Instructions to follow ->
This exercise calls for a copy of every line in the listing below that carries the word "will".

Material for the task ->

• • • • •

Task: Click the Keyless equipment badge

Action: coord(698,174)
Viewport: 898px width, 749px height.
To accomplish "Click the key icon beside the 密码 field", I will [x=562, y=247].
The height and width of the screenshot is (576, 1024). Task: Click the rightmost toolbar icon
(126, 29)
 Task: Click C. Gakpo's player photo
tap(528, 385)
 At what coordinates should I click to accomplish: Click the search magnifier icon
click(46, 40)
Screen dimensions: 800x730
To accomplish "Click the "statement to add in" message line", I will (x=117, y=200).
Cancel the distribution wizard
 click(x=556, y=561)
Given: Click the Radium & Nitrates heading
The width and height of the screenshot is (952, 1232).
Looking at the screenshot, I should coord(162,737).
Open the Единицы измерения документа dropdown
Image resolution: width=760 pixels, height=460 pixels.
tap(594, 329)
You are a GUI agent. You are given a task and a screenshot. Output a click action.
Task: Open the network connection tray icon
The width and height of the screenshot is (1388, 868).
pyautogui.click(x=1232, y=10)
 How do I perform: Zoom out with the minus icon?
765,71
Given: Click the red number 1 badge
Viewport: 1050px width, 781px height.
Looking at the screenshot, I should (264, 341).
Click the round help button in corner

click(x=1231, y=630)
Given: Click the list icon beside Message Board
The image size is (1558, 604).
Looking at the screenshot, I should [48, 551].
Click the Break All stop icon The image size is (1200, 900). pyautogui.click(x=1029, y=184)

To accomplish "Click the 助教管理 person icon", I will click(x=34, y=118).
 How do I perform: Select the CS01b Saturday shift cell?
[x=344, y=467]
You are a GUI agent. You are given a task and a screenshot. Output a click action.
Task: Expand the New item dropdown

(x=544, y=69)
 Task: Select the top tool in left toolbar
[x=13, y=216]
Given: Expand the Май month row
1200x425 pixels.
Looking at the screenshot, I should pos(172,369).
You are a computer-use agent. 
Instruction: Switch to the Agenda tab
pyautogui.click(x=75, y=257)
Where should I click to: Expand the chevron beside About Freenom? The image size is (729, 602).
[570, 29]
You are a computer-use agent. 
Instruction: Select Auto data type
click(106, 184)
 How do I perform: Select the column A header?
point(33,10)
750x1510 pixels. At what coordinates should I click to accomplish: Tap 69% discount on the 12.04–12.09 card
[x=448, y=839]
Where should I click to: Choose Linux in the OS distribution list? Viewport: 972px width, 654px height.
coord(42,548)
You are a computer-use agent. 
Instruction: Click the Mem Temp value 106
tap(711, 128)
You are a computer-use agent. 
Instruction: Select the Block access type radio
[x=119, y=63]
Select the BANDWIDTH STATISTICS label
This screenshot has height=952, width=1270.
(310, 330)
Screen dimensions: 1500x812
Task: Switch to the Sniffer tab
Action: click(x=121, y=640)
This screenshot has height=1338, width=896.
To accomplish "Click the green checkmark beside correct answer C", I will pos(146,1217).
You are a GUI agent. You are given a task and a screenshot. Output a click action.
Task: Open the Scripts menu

• • • • •

Your response ->
To accomplish "Click the key icon beside the 密码 field", I will [x=562, y=247].
To accomplish "Click the "statement to add in" message line", I will (x=117, y=200).
To accomplish "Click the 助教管理 person icon", I will click(x=34, y=118).
To accomplish "Click the green checkmark beside correct answer C", I will pos(146,1217).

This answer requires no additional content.